In 1934, Clement Wood published a biography titled “The Life of a Man” and chronicled the rise to success of doctor John Romulus Brinkley. Once he was a poor 17-year- old boy, “in a shirt, a pair of trousers and nothing else,” rejected cruelly by the Dean of St. Hopkins University, only to become one of the most influential doctors and celebrity of the early 20th century. He believed that the cure to impotence in men was transplanting goats’ glands onto human testicles; he ran for and almost won Kansas’ governor election; he built the world’s most powerful radio station at the time and was partially responsible for the birth of Rock ‘n Roll. It was a book about a real American Hero, having achieved that elusive American dream. Proud of himself and of his legacy, Brinkley would give away copies of “The Life of a Man” to his patients and friends.
Father to a young and bright son and husband to a beautiful and loyal wife, it seemed that nothing could go wrong for John Brinkley. However, one thing could: the truth. The book was nothing but hot air. It was a real published biography, but also a work-for-hire. John Brinkley reportedly paid Clement Wood $5,000 to write the biography and it appears that he himself manipulated the contents of the book.
Penny Lane’s new documentary “Nuts!” based its premise partially on “The Life of a Man,” as it sets out telling a stranger-than-fiction tale of a man creating an empire from the idea of curing male impotence with goats’ testicles. Narrated by the always wonderful Gene Tognacci with a tongue-in-cheek and quirky tone, the film’s first act tells the story that we have always wanted to hear, the story of a poor, small man rising to the top despite the rigid system he was born into with nothing but his talent and his drive to succeed.
Audience members who come into this film uninformed about the history surrounding our notorious doctor, like I did, would totally believe that Brinkley was the real deal, that he was really an innovator and an American hero. That is until Lane decides to pull the rug from under your feet with a bleak but satisfying climax. In a tense courtroom scene, John Brinkley was exposed to be the quack he always was: one who would sell colored water as “magic” medicine to unaware costumers and put goats’ gland onto human testicles without any knowledge of whether it is safe or not, making more than a million dollars a year and creating an empire based on nothing but lies. To add insult to injury, his name was not even John Romulus Brinkley, as his real name was John Richard Brinkley.
Penny Lane won best editing award at Sundance Film Festival and deservedly so. She does not lie or present false information. Granted that she does present facts in a biased way in the film’s first act in order to trick her audience into thinking that Brinkley was a legitimate doctor, it was the film’s unrelenting and breakneck pace that ensures that the audience would not have enough time to process all the ridiculousness that is going on. Lane relies on an impressively large amount of stock and archive footage, something she has proved to be really good at in her last feature “Our Nixon,” and stylish hand-drawn animation (which, according to her, took eight years to finish) to revisit Brinkley’s rise and fall. The film also includes interviews with historians and biographers to construct a better picture of what it was like back then.
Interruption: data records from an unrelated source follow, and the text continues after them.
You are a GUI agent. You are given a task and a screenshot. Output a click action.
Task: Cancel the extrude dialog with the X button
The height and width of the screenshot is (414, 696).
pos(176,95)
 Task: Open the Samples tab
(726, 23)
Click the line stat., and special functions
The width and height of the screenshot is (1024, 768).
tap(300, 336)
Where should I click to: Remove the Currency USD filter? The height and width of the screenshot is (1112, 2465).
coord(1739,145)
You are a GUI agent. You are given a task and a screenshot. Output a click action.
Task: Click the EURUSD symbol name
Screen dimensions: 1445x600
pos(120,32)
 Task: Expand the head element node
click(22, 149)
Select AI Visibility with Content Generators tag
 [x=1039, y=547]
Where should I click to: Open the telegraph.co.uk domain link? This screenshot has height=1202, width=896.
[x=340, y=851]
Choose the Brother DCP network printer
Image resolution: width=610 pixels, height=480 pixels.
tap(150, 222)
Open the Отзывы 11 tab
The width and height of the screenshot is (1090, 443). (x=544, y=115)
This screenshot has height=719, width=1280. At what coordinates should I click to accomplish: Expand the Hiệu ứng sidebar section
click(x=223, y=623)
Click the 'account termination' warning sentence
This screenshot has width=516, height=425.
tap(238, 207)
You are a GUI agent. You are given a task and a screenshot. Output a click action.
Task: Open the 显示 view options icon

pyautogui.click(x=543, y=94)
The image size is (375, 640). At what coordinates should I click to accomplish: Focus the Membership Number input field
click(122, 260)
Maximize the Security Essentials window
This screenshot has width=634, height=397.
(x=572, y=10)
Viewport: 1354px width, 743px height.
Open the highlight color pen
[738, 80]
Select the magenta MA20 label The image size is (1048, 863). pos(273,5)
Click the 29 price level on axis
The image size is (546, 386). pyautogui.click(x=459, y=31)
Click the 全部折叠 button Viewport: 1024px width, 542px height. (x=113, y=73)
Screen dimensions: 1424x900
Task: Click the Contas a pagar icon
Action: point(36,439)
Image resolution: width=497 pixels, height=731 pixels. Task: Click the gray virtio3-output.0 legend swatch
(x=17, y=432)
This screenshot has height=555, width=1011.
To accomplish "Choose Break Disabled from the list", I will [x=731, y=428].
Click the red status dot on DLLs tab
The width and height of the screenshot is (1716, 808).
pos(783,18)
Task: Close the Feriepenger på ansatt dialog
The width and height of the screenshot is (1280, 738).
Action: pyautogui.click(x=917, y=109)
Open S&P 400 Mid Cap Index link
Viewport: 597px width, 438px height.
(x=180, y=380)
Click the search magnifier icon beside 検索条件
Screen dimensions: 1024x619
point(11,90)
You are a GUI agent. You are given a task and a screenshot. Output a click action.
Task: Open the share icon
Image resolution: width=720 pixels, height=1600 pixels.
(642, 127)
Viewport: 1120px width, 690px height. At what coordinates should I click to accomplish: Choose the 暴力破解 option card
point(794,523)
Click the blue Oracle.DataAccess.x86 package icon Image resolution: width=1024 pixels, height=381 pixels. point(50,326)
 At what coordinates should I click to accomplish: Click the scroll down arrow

Visually, “Nuts!” does not disappoint. The idea of using hand-drawn animation by Lane was brilliant, as it makes it hard for the audience to separate between what is real and what is not in Brinkley’s world. As his career becomes more successful and his lies and trickery become more elaborate, the animation goes from being simplistic and sluggish, to being detailed and at one-point shifts gear to bright and pristine color. The animation hits its peak and is the most detailed and colorful in the previously mentioned courtroom scene.
From then, “Nuts!” still keeps its quirky tones but becomes much bleaker as it portrays the tragedy of John Brinkley’s ruination. After being exposed, he quickly went bankrupt as patients and even the government sued him for his web of scams and lies. He died of a heart failure thinking everything he built was taken from him. His wife still lived in their crumbling old home and in the illusion that her husband’s work was legitimate. His only son would later commit suicide. Despite numerous comparisons on the internet due to some thematically similarities, “Nuts!” is not Orson Wells’ “F for Fake,” nor does it try to be. Over the years, documentary films have become drier and drier, as filmmakers try to convey their themes and ideas only through plain old interviews or voice-overs, with no intention of making their films interesting and accessible to viewers.
Yes, Penny Lane’s feature is deliberately manipulative, as it tries to shock the audience. Yes, the documentary is also a little bit biased and could have been 10 minutes shorter, but “Nuts!” is a film that at least tries to be innovative and play with the audience. “Nuts!” reminds us that documentary is also a part of cinema and that you can have fun with it. It can be informative, it can be quirky, it can be interesting, and it can be a great film at the same time, so thank you Penny Lane!